- _EXERCISE DIRECTIONS_: An exact copy of the listing is required.

- _DATA FOR THE TASK_:
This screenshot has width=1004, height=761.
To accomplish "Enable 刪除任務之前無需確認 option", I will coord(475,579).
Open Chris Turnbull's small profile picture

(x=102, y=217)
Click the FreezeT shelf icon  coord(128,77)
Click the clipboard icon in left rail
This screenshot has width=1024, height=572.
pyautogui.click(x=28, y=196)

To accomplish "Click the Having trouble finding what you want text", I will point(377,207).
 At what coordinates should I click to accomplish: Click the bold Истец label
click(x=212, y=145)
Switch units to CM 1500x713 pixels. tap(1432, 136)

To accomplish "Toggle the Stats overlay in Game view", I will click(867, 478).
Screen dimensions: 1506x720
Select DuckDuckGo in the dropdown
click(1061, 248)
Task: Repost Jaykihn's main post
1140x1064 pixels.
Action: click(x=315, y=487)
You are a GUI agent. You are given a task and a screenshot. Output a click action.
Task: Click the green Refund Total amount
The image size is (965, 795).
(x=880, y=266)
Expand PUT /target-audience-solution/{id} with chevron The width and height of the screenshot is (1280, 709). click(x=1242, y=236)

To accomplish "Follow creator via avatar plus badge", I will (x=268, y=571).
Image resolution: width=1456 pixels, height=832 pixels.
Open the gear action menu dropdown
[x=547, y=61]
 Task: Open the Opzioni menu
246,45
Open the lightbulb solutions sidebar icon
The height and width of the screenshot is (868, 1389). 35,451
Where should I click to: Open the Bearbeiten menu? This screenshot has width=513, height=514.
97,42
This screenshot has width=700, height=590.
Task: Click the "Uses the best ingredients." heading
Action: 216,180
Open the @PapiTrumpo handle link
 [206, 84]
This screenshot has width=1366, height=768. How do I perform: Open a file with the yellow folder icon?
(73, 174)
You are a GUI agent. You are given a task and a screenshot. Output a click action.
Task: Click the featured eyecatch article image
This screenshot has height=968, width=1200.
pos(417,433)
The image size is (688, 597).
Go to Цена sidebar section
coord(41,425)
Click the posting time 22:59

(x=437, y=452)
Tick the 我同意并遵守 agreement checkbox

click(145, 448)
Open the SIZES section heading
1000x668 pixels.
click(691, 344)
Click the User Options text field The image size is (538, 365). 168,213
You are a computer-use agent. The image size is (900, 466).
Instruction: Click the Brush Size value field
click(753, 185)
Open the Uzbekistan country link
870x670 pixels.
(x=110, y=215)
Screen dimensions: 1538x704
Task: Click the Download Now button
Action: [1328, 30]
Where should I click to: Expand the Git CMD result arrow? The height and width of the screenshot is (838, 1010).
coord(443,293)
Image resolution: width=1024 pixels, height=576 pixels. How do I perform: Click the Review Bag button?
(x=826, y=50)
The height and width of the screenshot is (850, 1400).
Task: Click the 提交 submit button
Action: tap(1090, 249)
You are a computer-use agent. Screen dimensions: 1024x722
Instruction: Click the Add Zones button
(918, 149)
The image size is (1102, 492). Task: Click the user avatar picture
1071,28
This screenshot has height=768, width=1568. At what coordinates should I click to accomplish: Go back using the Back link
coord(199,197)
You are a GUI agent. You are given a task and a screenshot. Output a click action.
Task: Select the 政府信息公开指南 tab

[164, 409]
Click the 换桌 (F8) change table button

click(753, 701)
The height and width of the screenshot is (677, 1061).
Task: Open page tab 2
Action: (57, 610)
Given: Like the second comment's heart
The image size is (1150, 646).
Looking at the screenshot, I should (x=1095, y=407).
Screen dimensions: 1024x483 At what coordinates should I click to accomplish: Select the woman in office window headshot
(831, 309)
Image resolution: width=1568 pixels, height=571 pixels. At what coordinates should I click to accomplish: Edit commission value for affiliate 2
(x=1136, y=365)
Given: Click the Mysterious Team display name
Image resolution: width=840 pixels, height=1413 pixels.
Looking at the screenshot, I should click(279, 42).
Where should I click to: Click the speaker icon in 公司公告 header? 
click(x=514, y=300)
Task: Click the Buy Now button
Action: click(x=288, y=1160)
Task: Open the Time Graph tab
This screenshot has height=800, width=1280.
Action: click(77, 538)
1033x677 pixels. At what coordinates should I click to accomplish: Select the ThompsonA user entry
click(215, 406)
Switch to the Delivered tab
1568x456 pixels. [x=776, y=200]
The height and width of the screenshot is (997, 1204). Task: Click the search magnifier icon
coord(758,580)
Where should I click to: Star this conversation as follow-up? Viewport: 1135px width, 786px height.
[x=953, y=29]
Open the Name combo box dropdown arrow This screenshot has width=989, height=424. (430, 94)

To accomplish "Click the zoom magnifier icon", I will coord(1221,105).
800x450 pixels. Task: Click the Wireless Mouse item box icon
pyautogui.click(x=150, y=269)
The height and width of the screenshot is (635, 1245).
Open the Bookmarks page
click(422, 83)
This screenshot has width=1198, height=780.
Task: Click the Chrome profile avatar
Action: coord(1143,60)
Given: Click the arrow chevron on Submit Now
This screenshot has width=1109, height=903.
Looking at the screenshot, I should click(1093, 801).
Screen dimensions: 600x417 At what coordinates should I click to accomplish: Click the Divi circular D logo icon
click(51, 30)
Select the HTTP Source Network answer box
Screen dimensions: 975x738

- _COMPLETED TASK_:
This screenshot has width=1004, height=761.
To accomplish "Enable 刪除任務之前無需確認 option", I will coord(475,579).
Open Chris Turnbull's small profile picture

(x=102, y=217)
Click the FreezeT shelf icon  coord(128,77)
Click the clipboard icon in left rail
This screenshot has width=1024, height=572.
pyautogui.click(x=28, y=196)

To accomplish "Click the Having trouble finding what you want text", I will point(377,207).
 At what coordinates should I click to accomplish: Click the bold Истец label
click(x=212, y=145)
Switch units to CM 1500x713 pixels. tap(1432, 136)

To accomplish "Toggle the Stats overlay in Game view", I will click(867, 478).
Screen dimensions: 1506x720
Select DuckDuckGo in the dropdown
click(1061, 248)
Task: Repost Jaykihn's main post
1140x1064 pixels.
Action: click(x=315, y=487)
You are a GUI agent. You are given a task and a screenshot. Output a click action.
Task: Click the green Refund Total amount
The image size is (965, 795).
(x=880, y=266)
Expand PUT /target-audience-solution/{id} with chevron The width and height of the screenshot is (1280, 709). click(x=1242, y=236)

To accomplish "Follow creator via avatar plus badge", I will (x=268, y=571).
Image resolution: width=1456 pixels, height=832 pixels.
Open the gear action menu dropdown
[x=547, y=61]
 Task: Open the Opzioni menu
246,45
Open the lightbulb solutions sidebar icon
The height and width of the screenshot is (868, 1389). 35,451
Where should I click to: Open the Bearbeiten menu? This screenshot has width=513, height=514.
97,42
This screenshot has width=700, height=590.
Task: Click the "Uses the best ingredients." heading
Action: 216,180
Open the @PapiTrumpo handle link
 [206, 84]
This screenshot has width=1366, height=768. How do I perform: Open a file with the yellow folder icon?
(73, 174)
You are a GUI agent. You are given a task and a screenshot. Output a click action.
Task: Click the featured eyecatch article image
This screenshot has height=968, width=1200.
pos(417,433)
The image size is (688, 597).
Go to Цена sidebar section
coord(41,425)
Click the posting time 22:59

(x=437, y=452)
Tick the 我同意并遵守 agreement checkbox

click(145, 448)
Open the SIZES section heading
1000x668 pixels.
click(691, 344)
Click the User Options text field The image size is (538, 365). 168,213
You are a computer-use agent. The image size is (900, 466).
Instruction: Click the Brush Size value field
click(753, 185)
Open the Uzbekistan country link
870x670 pixels.
(x=110, y=215)
Screen dimensions: 1538x704
Task: Click the Download Now button
Action: [1328, 30]
Where should I click to: Expand the Git CMD result arrow? The height and width of the screenshot is (838, 1010).
coord(443,293)
Image resolution: width=1024 pixels, height=576 pixels. How do I perform: Click the Review Bag button?
(x=826, y=50)
The height and width of the screenshot is (850, 1400).
Task: Click the 提交 submit button
Action: tap(1090, 249)
You are a computer-use agent. Screen dimensions: 1024x722
Instruction: Click the Add Zones button
(918, 149)
The image size is (1102, 492). Task: Click the user avatar picture
1071,28
This screenshot has height=768, width=1568. At what coordinates should I click to accomplish: Go back using the Back link
coord(199,197)
You are a GUI agent. You are given a task and a screenshot. Output a click action.
Task: Select the 政府信息公开指南 tab

[164, 409]
Click the 换桌 (F8) change table button

click(753, 701)
The height and width of the screenshot is (677, 1061).
Task: Open page tab 2
Action: (57, 610)
Given: Like the second comment's heart
The image size is (1150, 646).
Looking at the screenshot, I should (x=1095, y=407).
Screen dimensions: 1024x483 At what coordinates should I click to accomplish: Select the woman in office window headshot
(831, 309)
Image resolution: width=1568 pixels, height=571 pixels. At what coordinates should I click to accomplish: Edit commission value for affiliate 2
(x=1136, y=365)
Given: Click the Mysterious Team display name
Image resolution: width=840 pixels, height=1413 pixels.
Looking at the screenshot, I should click(279, 42).
Where should I click to: Click the speaker icon in 公司公告 header? 
click(x=514, y=300)
Task: Click the Buy Now button
Action: click(x=288, y=1160)
Task: Open the Time Graph tab
This screenshot has height=800, width=1280.
Action: click(77, 538)
1033x677 pixels. At what coordinates should I click to accomplish: Select the ThompsonA user entry
click(215, 406)
Switch to the Delivered tab
1568x456 pixels. [x=776, y=200]
The height and width of the screenshot is (997, 1204). Task: Click the search magnifier icon
coord(758,580)
Where should I click to: Star this conversation as follow-up? Viewport: 1135px width, 786px height.
[x=953, y=29]
Open the Name combo box dropdown arrow This screenshot has width=989, height=424. (430, 94)

To accomplish "Click the zoom magnifier icon", I will coord(1221,105).
800x450 pixels. Task: Click the Wireless Mouse item box icon
pyautogui.click(x=150, y=269)
The height and width of the screenshot is (635, 1245).
Open the Bookmarks page
click(422, 83)
This screenshot has width=1198, height=780.
Task: Click the Chrome profile avatar
Action: coord(1143,60)
Given: Click the arrow chevron on Submit Now
This screenshot has width=1109, height=903.
Looking at the screenshot, I should click(1093, 801).
Screen dimensions: 600x417 At what coordinates should I click to accomplish: Click the Divi circular D logo icon
click(51, 30)
Select the HTTP Source Network answer box
Screen dimensions: 975x738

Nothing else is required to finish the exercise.